Extracted records —
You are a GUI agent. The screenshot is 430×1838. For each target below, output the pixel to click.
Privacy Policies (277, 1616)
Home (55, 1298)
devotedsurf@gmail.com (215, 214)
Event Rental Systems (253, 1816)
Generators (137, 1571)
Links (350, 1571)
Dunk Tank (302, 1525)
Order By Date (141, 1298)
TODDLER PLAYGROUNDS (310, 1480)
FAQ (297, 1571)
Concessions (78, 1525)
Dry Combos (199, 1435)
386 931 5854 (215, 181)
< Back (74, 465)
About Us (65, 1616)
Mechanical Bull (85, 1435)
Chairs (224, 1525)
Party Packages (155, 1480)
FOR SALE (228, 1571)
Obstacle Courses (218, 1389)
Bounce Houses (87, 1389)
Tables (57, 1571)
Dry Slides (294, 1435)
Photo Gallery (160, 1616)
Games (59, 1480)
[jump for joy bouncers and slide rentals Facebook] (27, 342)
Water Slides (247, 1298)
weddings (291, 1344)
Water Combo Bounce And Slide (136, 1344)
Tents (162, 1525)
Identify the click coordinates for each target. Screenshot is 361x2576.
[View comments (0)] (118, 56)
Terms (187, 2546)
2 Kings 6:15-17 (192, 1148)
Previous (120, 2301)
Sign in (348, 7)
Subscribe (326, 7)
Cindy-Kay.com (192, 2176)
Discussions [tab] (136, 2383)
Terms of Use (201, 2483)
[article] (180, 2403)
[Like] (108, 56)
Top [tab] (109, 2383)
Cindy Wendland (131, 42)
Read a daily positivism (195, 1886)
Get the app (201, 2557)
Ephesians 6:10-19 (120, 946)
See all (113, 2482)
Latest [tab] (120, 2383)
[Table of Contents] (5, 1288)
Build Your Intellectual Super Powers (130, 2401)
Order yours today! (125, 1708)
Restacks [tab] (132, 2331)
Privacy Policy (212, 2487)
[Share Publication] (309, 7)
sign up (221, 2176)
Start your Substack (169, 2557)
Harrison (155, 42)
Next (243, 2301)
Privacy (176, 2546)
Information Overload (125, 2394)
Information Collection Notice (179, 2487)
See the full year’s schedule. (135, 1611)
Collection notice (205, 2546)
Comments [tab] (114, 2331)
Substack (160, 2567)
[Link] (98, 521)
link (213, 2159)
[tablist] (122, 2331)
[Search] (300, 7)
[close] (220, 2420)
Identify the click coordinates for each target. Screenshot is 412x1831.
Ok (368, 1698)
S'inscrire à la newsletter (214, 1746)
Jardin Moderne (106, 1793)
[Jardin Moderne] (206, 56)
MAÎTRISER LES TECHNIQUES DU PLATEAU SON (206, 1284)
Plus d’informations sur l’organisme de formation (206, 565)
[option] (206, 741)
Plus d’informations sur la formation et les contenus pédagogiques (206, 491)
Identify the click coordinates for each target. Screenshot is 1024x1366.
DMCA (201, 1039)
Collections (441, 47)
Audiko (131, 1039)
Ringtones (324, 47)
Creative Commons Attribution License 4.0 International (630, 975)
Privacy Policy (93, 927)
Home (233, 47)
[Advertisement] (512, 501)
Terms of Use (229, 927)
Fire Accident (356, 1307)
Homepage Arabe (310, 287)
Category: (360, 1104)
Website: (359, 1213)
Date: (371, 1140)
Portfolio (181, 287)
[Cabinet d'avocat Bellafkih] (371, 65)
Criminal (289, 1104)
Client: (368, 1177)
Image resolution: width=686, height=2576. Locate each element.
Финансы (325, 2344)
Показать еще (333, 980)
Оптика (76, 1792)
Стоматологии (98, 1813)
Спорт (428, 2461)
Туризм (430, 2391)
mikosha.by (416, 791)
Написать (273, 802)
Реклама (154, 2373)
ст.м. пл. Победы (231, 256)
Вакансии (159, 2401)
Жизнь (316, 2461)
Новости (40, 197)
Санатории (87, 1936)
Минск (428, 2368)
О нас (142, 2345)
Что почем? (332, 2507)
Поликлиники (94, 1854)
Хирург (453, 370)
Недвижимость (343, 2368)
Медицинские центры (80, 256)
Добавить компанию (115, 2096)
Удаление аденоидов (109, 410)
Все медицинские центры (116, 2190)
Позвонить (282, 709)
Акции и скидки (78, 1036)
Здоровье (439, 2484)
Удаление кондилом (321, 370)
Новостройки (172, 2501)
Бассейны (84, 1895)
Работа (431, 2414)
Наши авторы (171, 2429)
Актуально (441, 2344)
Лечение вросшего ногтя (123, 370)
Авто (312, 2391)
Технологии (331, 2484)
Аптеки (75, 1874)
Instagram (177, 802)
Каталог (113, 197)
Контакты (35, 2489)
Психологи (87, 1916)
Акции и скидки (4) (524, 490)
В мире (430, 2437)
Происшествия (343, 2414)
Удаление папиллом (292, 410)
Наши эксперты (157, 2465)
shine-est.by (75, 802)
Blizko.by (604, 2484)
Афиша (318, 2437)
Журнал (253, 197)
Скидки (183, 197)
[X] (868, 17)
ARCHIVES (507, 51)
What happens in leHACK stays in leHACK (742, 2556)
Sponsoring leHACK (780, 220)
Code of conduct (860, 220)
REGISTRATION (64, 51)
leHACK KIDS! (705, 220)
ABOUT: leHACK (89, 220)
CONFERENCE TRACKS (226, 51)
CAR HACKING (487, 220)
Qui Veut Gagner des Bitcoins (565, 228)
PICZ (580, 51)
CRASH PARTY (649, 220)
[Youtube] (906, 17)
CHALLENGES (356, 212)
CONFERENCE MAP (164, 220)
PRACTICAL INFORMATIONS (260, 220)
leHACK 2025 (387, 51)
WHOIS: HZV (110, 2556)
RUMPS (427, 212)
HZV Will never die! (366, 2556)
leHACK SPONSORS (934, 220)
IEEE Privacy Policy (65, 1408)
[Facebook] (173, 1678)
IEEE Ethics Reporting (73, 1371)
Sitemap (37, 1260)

Aim of the task — Looking at the data above, show all lines where the word "центры" occurs.

Solution below —
Медицинские центры (80, 256)
Все медицинские центры (116, 2190)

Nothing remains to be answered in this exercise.